Hotel Meia de Vila Paria de Âncora encerra restaurante para despedir trabalhadores

Foi o restaurante e o seu serviço esmerado, que permitiram a transformação da antiga pensão de há 85 anos no moderno Hotel Meia, em Vila Paria de Âncora. Ainda hoje o restaurante é importante para a viabilização desta empresa familiar, mas a administração quer encerrá-lo e despedir os seus seis trabalhadores, informa o Sindicato da Hotelaria do Norte.

Na reunião de informação e negociação esteve também representado o Ministério do Trabalho, que “nada fez para parar este processo de despedimento coletivo que não tem pés nem cabeça”, reporta o sindicato num comunicado à Imprensa em que realça o excelente crescimento de receitas que a empresa obteve de 2015 a 2019, na ordem dos 52%, e alerta que o hotel, onde pesa o serviço de meia pensão, “pode correr sérios riscos” sem o restaurante.

Comunicado de Imprensa do Sindicato dos Trabalhadores da Indústria de Hotelaria, Turismo, Restaurantes e Similares do Norte:

HOTEL MEIRA DE VILA PRAIA DE ÂNCORA ENCERRA RESTAURANTE PARA DESPEDIR TRABALHADORES

A administração do Hotel Meia, em Vila Paria de Âncora, comunicou aos delegados sindicais a sua intenção encerrar o restaurante e despedir 6 trabalhadores.

A empresa alega um crescimento excelente de receitas 2015 a 2019 na ordem dos 52%, e acrescenta que em 2019 em relação a 2018, a ocupação do hotel subiu 24%.

Por conseguinte, as receitas e a ocupação do hotel, acompanharam a boa situação geral do setor do turismo.

Contudo, alegando uma quebra acentuada em 2020 devido à crise sanitária provocada pela covid-19, a empresa decide encerrar o restaurante e despedir 6 dos 31 trabalhadores do hotel.
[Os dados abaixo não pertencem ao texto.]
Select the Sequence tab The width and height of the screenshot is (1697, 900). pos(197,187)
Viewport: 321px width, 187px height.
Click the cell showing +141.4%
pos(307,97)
Ora, o hotel tem muita reservas de grupos e clientes individuais com serviço de meia pensão e o restaurante é fundamental para o futuro do hotel. Sem restaurante o hotel pode correr sérios riscos.

Inicialmente, há 85 anos, a empresa era constituída pelo seu restaurante com pensão. Foi o restaurante e o seu serviço esmerado, que permitiram a transformação da antiga pensão num moderno hotel. Por isso, ao longo destes anos, o restaurante sempre foi fundamental para a viabilização desta empresa familiar.

Na reunião de informação e negociação, o perito da comissão sindical nomeado chamou a atenção para esse facto, alertou que o encerramento do restaurante pode pôr em causa o futuro do hotel, chamou a atenção que a empresa recorreu ao lay-off, recebeu apoios do Estado, que por esse efeito os trabalhadores foram muito penalizados, que a empresa pode continuar recorrer aos apoios em caso de necessidade, chamou a atenção que o motivo alegado pela empresa provocado pela covid 19 não é motivo legal para despedir, que é temporário e circunstancial, opondo-se ao despedimento coletivo e pedindo a sua suspensão.

Contudo, a administração do Hotel Meira, como tem o despedimento coletivo como facto consumado, como quer despedir à força 6 trabalhadores, ainda que para o fazer tenha de encerrar restaurante que lhe deu nome e dá vida à empresa há 85 anos, não quer saber dos formalismos, motivos, fundamentos ou critérios, quer resolver rápido e à força, esquecendo-se das consequências sociais dos seus atos.

Foi requerida informação complementar para aferir melhor os fundamentos, motivos e critérios alegados pela empresa.

O Ministério do Trabalho, presente na reunião, nada fez para parar este processo de despedimento coletivo que não tem pés nem cabeça.